LateralG has a nice 2006 21RS for sale but he's in Michigan now. He offered it at a great price so perhaps it's worth a road trip.


----------



## countrygirl (Apr 9, 2006)

tlyoung said:


> I' d like to find a gently used Outback for sale. We like the 23RS, but would also consider the 21RS or 25RSS as the floorplans all include bunks while maintaining below 25' tow length.
> 
> I would really like a new one....but my husband thinks we should go used 1st, since this will be our first TT. We've tent camped for 2 years, and had rented a TT last fall. He's just afraid we won't use it enough to justify "new" pricing.
> 
> I'm in East Tennessee....1 hour from Knoxville & the Tri-Cities. I'm 1 1/2 from Asheville, NC & Abingdon VA. I'm 1 & 1/2 from Corbin KY.....so I guess my point is...we'd drive within a couple of hours to get one.

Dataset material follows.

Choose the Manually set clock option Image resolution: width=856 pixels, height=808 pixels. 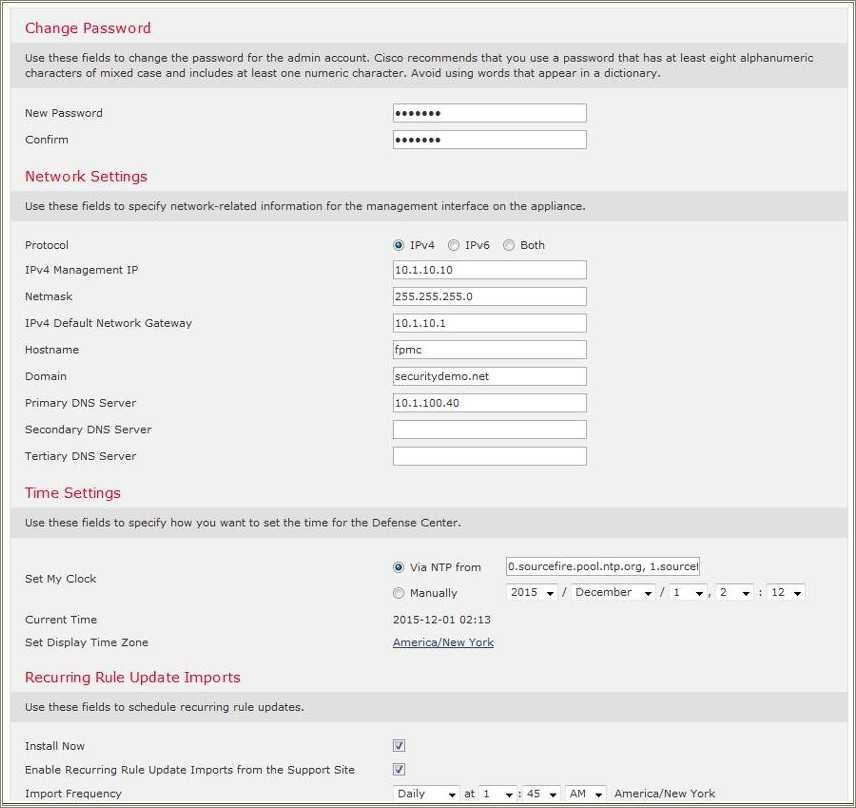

Caleb has a 26 rks for sale and it is beautiful...the price is great and it is well maintained. it is in north carolina too.


----------



## tdvffjohn (Mar 10, 2005)

http://www.outbackers.com/forums/index.php...c=10131&hl=

Can we make a match?


----------



## PDX_Doug (Nov 16, 2004)

I know of a nice 28RS-DS up in Jersey.
You know what they say, once you've gone 28, you never go back!*









Happy Trails,
Doug

* I could have put that another way, but thought better of it!


----------



## campmg (Dec 24, 2005)

tlyoung, since you mentioned Outbacks under 25', what are you towing with?


----------



## LateralG (Feb 11, 2006)

tlyoung said:


> I' d like to find a gently used Outback for sale. We like the 23RS, but would also consider the 21RS or 25RSS as the floorplans all include bunks while maintaining below 25' tow length.
> 
> I would really like a new one....but my husband thinks we should go used 1st, since this will be our first TT. We've tent camped for 2 years, and had rented a TT last fall. He's just afraid we won't use it enough to justify "new" pricing.
> 
> I'm in East Tennessee....1 hour from Knoxville & the Tri-Cities. I'm 1 1/2 from Asheville, NC & Abingdon VA. I'm 1 & 1/2 from Corbin KY.....so I guess my point is...we'd drive within a couple of hours to get one.


We could meet half way?

http://www.outbackers.com/forums/index.php?showtopic=10131


----------



## tlyoung (Jun 6, 2006)

To: Gary in Mich/AZ

Could you send some pictures of the interior of the 21rs outback? How much was it used? Also has any pets or smoking been in the camper? A couple of us a extremely allergic to these allergens, esp. cats.

We are about 4 1/2 hours from Louisville, KY. How far are you?


----------